• _Data_:
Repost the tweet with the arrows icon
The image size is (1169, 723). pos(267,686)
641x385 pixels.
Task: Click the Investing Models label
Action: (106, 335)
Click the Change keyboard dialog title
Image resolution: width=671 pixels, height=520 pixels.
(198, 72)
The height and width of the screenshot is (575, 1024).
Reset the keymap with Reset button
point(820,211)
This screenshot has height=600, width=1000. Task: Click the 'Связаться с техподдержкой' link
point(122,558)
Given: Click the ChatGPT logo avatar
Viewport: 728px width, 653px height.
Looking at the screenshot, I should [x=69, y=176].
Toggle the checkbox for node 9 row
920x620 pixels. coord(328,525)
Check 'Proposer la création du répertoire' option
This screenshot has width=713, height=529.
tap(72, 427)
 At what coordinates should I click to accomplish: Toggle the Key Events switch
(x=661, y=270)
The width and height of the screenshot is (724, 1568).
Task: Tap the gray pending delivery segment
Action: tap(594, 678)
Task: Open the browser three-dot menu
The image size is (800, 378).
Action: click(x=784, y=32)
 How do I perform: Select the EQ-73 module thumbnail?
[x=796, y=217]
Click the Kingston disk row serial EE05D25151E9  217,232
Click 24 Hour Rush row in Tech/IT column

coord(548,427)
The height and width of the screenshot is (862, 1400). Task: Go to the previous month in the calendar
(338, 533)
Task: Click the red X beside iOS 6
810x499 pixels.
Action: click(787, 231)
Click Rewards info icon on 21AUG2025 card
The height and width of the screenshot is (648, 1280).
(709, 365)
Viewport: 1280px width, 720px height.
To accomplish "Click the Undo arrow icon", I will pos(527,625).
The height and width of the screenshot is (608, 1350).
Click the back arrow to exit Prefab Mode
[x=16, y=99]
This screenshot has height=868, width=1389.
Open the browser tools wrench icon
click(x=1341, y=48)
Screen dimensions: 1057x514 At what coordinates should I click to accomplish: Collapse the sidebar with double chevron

• _Task item_:
Copy out the data exactly, keeping each line whole.

• _Answer_:
Repost the tweet with the arrows icon
The image size is (1169, 723). pos(267,686)
641x385 pixels.
Task: Click the Investing Models label
Action: (106, 335)
Click the Change keyboard dialog title
Image resolution: width=671 pixels, height=520 pixels.
(198, 72)
The height and width of the screenshot is (575, 1024).
Reset the keymap with Reset button
point(820,211)
This screenshot has height=600, width=1000. Task: Click the 'Связаться с техподдержкой' link
point(122,558)
Given: Click the ChatGPT logo avatar
Viewport: 728px width, 653px height.
Looking at the screenshot, I should [x=69, y=176].
Toggle the checkbox for node 9 row
920x620 pixels. coord(328,525)
Check 'Proposer la création du répertoire' option
This screenshot has width=713, height=529.
tap(72, 427)
 At what coordinates should I click to accomplish: Toggle the Key Events switch
(x=661, y=270)
The width and height of the screenshot is (724, 1568).
Task: Tap the gray pending delivery segment
Action: tap(594, 678)
Task: Open the browser three-dot menu
The image size is (800, 378).
Action: click(x=784, y=32)
 How do I perform: Select the EQ-73 module thumbnail?
[x=796, y=217]
Click the Kingston disk row serial EE05D25151E9  217,232
Click 24 Hour Rush row in Tech/IT column

coord(548,427)
The height and width of the screenshot is (862, 1400). Task: Go to the previous month in the calendar
(338, 533)
Task: Click the red X beside iOS 6
810x499 pixels.
Action: click(787, 231)
Click Rewards info icon on 21AUG2025 card
The height and width of the screenshot is (648, 1280).
(709, 365)
Viewport: 1280px width, 720px height.
To accomplish "Click the Undo arrow icon", I will pos(527,625).
The height and width of the screenshot is (608, 1350).
Click the back arrow to exit Prefab Mode
[x=16, y=99]
This screenshot has height=868, width=1389.
Open the browser tools wrench icon
click(x=1341, y=48)
Screen dimensions: 1057x514 At what coordinates should I click to accomplish: Collapse the sidebar with double chevron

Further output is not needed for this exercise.